▶ **Voci fornite**:

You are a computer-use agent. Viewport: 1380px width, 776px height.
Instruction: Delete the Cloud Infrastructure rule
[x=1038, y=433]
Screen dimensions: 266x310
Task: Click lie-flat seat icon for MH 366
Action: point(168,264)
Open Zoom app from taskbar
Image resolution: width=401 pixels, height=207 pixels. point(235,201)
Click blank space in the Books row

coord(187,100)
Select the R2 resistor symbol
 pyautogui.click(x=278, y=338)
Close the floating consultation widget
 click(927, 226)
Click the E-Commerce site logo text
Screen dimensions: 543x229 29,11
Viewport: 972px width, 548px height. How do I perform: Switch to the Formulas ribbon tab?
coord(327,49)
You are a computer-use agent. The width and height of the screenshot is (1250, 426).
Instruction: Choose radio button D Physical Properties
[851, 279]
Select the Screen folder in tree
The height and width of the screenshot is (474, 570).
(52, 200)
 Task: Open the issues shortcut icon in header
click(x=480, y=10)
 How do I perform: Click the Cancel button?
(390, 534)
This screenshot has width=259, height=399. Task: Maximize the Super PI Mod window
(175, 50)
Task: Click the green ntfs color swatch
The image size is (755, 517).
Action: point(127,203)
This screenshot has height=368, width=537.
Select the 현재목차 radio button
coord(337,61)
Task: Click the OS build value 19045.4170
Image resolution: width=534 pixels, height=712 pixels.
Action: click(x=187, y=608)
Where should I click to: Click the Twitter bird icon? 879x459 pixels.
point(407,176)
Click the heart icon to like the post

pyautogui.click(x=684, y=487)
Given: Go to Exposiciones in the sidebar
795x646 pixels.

▶ **Breve esercizio**:
Riporta tutte le voci qui sopra cambiando "Instruction" con "Command" e lasciando invariato il resto.

▶ **Risultato**:
You are a computer-use agent. Viewport: 1380px width, 776px height.
Command: Delete the Cloud Infrastructure rule
[x=1038, y=433]
Screen dimensions: 266x310
Task: Click lie-flat seat icon for MH 366
Action: point(168,264)
Open Zoom app from taskbar
Image resolution: width=401 pixels, height=207 pixels. point(235,201)
Click blank space in the Books row

coord(187,100)
Select the R2 resistor symbol
 pyautogui.click(x=278, y=338)
Close the floating consultation widget
 click(927, 226)
Click the E-Commerce site logo text
Screen dimensions: 543x229 29,11
Viewport: 972px width, 548px height. How do I perform: Switch to the Formulas ribbon tab?
coord(327,49)
You are a computer-use agent. The width and height of the screenshot is (1250, 426).
Command: Choose radio button D Physical Properties
[851, 279]
Select the Screen folder in tree
The height and width of the screenshot is (474, 570).
(52, 200)
 Task: Open the issues shortcut icon in header
click(x=480, y=10)
 How do I perform: Click the Cancel button?
(390, 534)
This screenshot has width=259, height=399. Task: Maximize the Super PI Mod window
(175, 50)
Task: Click the green ntfs color swatch
The image size is (755, 517).
Action: point(127,203)
This screenshot has height=368, width=537.
Select the 현재목차 radio button
coord(337,61)
Task: Click the OS build value 19045.4170
Image resolution: width=534 pixels, height=712 pixels.
Action: click(x=187, y=608)
Where should I click to: Click the Twitter bird icon? 879x459 pixels.
point(407,176)
Click the heart icon to like the post

pyautogui.click(x=684, y=487)
Given: Go to Exposiciones in the sidebar
795x646 pixels.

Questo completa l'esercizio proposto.